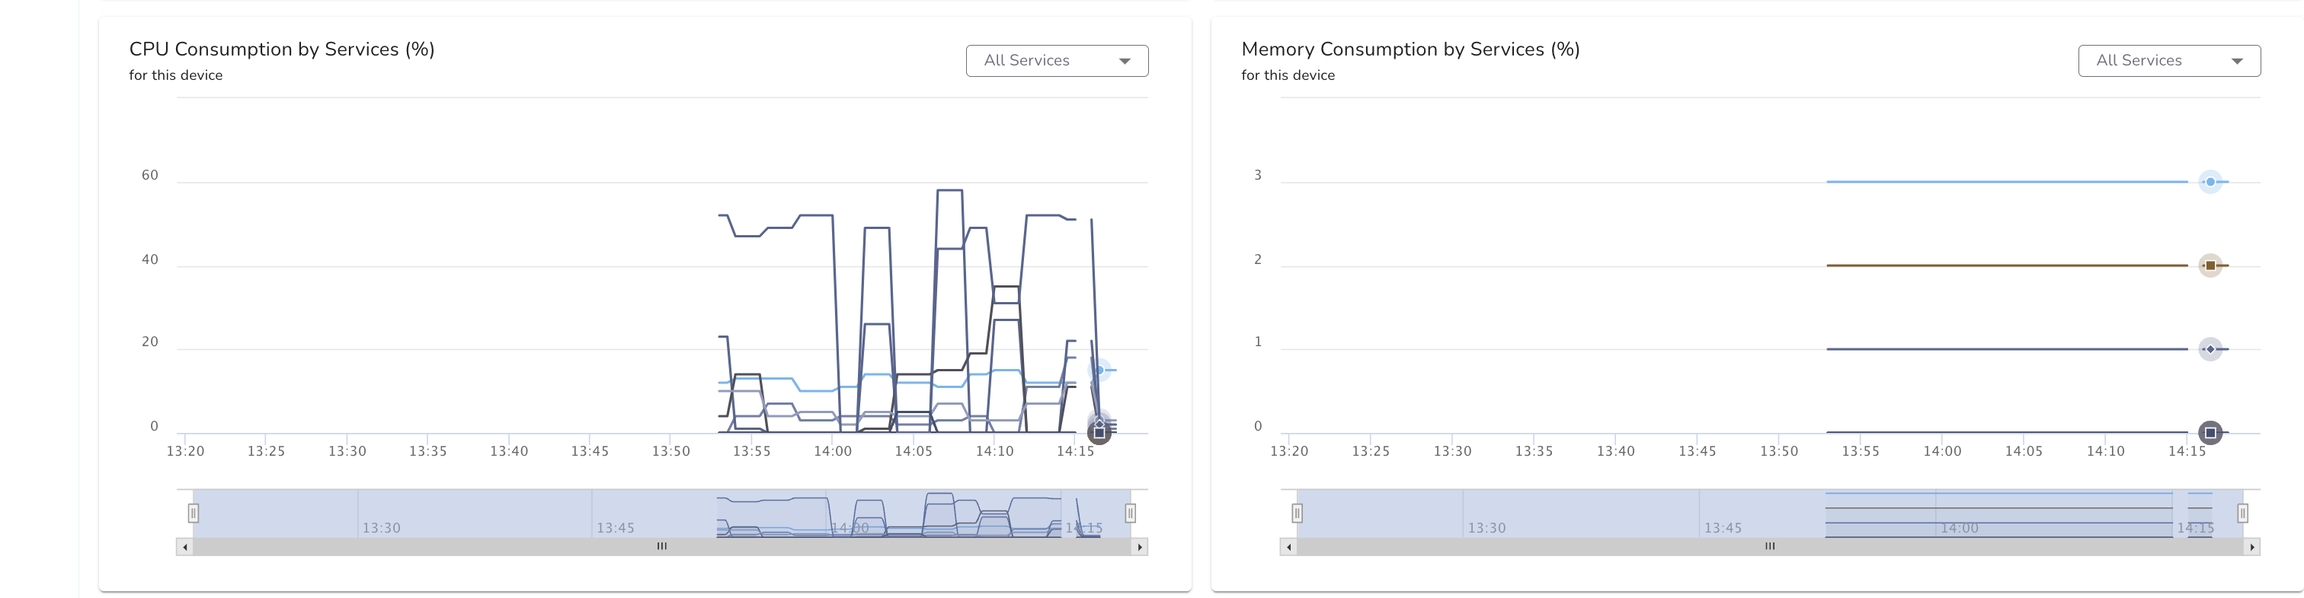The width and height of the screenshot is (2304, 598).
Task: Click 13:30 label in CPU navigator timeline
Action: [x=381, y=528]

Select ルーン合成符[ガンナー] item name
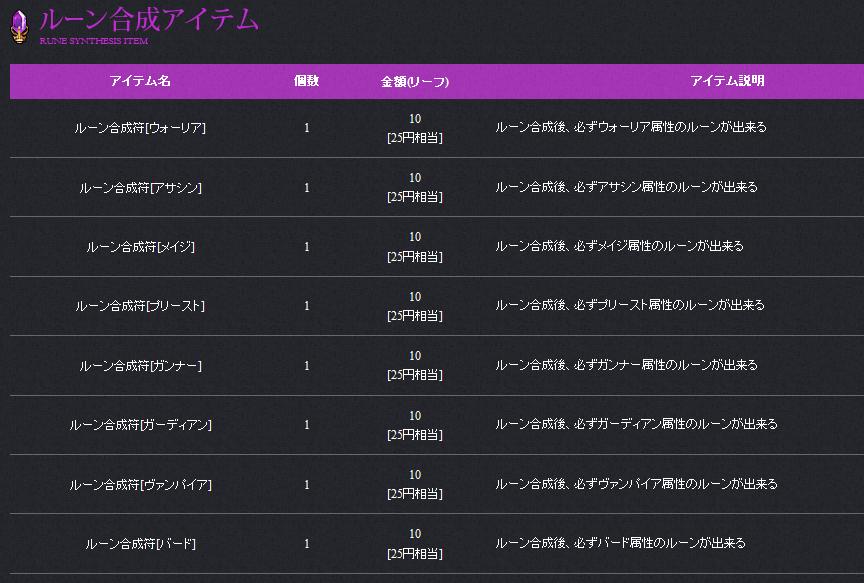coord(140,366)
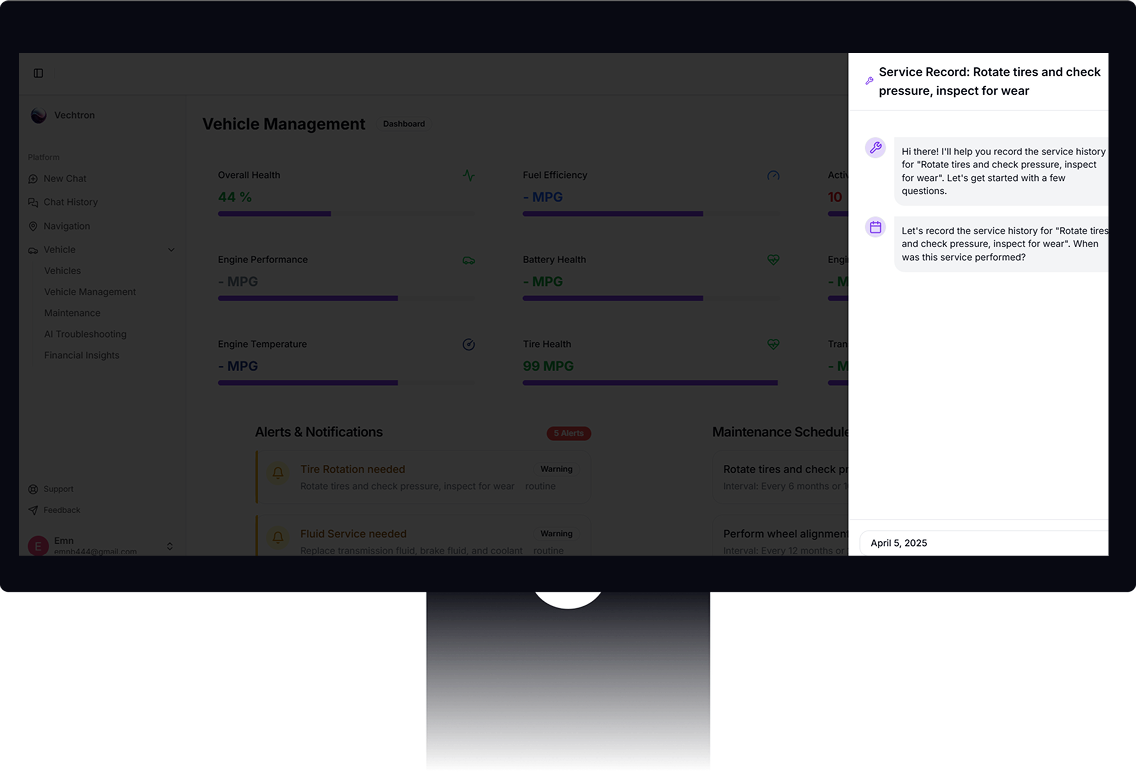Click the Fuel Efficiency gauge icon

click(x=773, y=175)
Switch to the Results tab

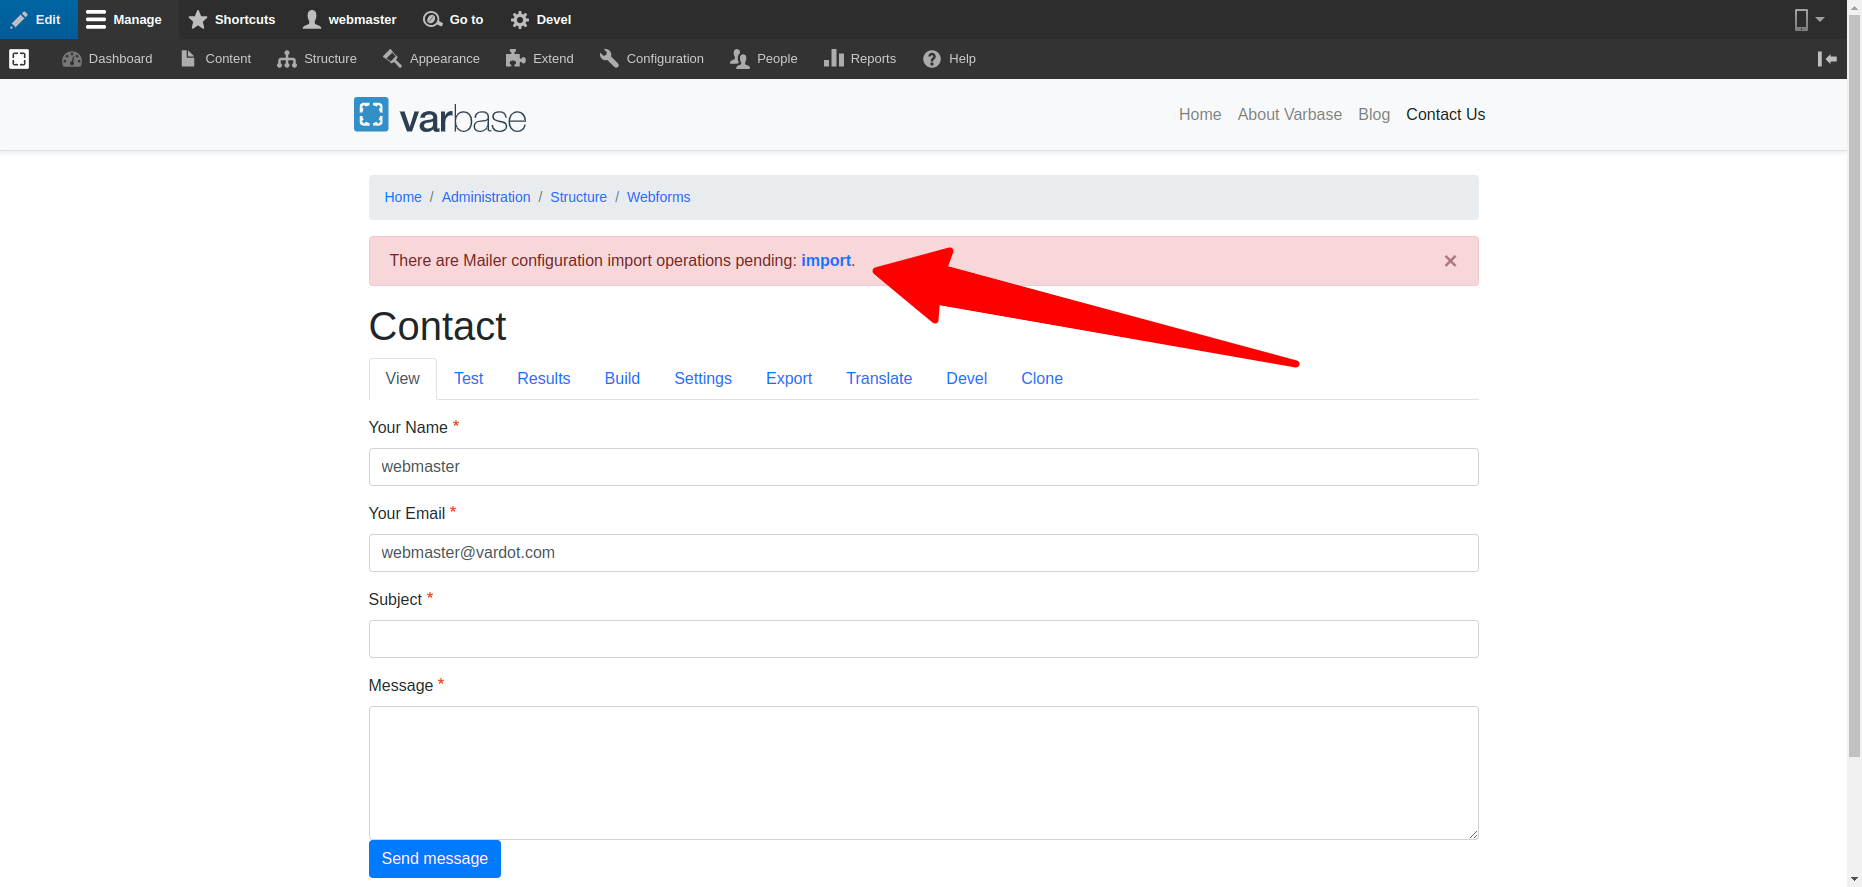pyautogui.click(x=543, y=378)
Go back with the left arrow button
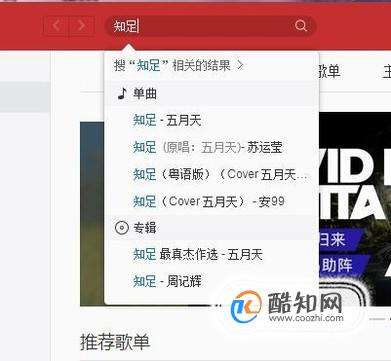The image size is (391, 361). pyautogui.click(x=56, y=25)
————————
Starting with the line containing "Switch to the Results tab" and ending with the last line of the records above, write out each line exactly; no pictures.

# Response
Switch to the Results tab

pyautogui.click(x=543, y=378)
Go back with the left arrow button
The image size is (391, 361). pyautogui.click(x=56, y=25)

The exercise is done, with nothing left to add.